Beckerman’s distribution is questionable but his positioning is good, and against Nigeria he dropped into the backline a couple of times to encourage the full-backs forward and shift the side into more of a 3-4-1-2 – although, again, this relies on a solid midfielder like Jones to occupy the centre of the pitch to prevent the United States becoming disjointed.
The full-backs aren’t the strongest area of this side, but both are comfortable springing forward down the touchlines. Fabian Johnson is a versatile player who could play in various positions, but seems first-choice at right-back. He’s can make errors in possession, but covers a lot of ground and can be an attacking force. On the opposite flank, DeMarcus Beasley is a converted winger but now comfortable at left-back – he’s fast and capable of carrying the ball forward at great speed.
In the centre, Geoff Cameron and Matt Besler started just one qualifier together as Klinsmann struggled to find a consistent partnership, but they’ve played together in all three warm-up matches and seem to have a good relationship. There’s a nice left-right balance there too, although neither are likely to bring the ball out and start attacks, and the lack of passing ability from the trio of Cameron, Besler and Beckerman may cause problems if opponents prevent passes into the midfield. In goal, 100-cap Tim Howard is still first-choice and has become a more well-rounded goalkeeper, comfortable sweeping from his line, as well as shot-stopping.
The attack is led by Jozy Altidore, who has a truly terrible goalscoring record in the Premier League but plays the targetman role nicely.
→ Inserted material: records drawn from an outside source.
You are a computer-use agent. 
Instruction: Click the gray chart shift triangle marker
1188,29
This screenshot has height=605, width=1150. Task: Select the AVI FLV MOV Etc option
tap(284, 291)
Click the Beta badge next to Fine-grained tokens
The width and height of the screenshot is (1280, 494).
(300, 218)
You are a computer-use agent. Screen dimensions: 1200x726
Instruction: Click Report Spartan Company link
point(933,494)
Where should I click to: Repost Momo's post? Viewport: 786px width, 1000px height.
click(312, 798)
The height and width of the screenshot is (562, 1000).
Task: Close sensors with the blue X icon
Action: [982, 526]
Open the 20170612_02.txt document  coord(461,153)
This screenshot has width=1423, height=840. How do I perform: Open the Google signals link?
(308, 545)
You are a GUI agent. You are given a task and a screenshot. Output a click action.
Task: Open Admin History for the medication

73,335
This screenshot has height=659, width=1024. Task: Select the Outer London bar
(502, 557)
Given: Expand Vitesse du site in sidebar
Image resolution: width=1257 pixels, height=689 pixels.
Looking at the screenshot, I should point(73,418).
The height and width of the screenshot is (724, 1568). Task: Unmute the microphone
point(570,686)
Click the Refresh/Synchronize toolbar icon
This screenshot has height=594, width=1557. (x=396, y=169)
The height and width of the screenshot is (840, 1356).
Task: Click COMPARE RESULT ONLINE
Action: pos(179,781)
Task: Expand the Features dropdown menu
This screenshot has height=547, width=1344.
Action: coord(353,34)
Usually playing in the right-hand channel, and capable of charging in behind the defence or holding the ball up and waiting for support, he simply appears to have more confidence for the national side and shouldn’t be underestimated.
Clint Dempsey buzzes around just behind, making intelligent movements into pockets of space on the edge of the box, and dropping back to help overload the midfield, although Bradley’s more advanced role means Dempsey can play a little higher up the pitch.
Klinsmann also has a variety of attacking options from the bench. Few are established at the highest level, but there’s a classic poacher (Chris Wondolowski) and a forward with good movement (Aron Johansson). There’s also Zusi’s attacking midfield and crossing threat, and the intriguing option of Julian Green, who has played just an hour of international football and two minutes of top-level football with Bayern Munich, but could act as something of a wildcard late on.
At the last World Cup, Bob Bradley kept getting his starting XI wrong before making intelligent substitutions to get back into matches, but in a group this challenging, Klinsmann will have to get things right from the outset.
The United States have been handed a very difficult draw, against three strong sides. They also have to fly further than any other side, based in Sao Paulo but making three 3,000+ mile round journeys to their three group matches. However, this isn’t unnatural to MLS players.
Tactically they might cause opponents difficulties with their diamond midfield, which could help dominate the midfield ground. However, it relies on the full-backs to get forward, and Klinsmann must be extremely careful the US aren’t exposed on the counter-attack, especially considering the quality of wingers in Group G. In another group this side would stand a great chance of reaching the knockout stage again, but they might find their opponents simply have too much quality.
Coach: Jurgen Klinsmann – third place in 2006 with Germany, has modernised the US side
Formation: It should be a midfield diamond, though 4-2-3-1 is still possible
Key player: Bradley – he’s the main beneficiary of this new shape
Strength: Physically impressive and highly professional
Weakness: Lack of technical quality from the defensive players
Key tactical question: Who players on the sides of the diamond?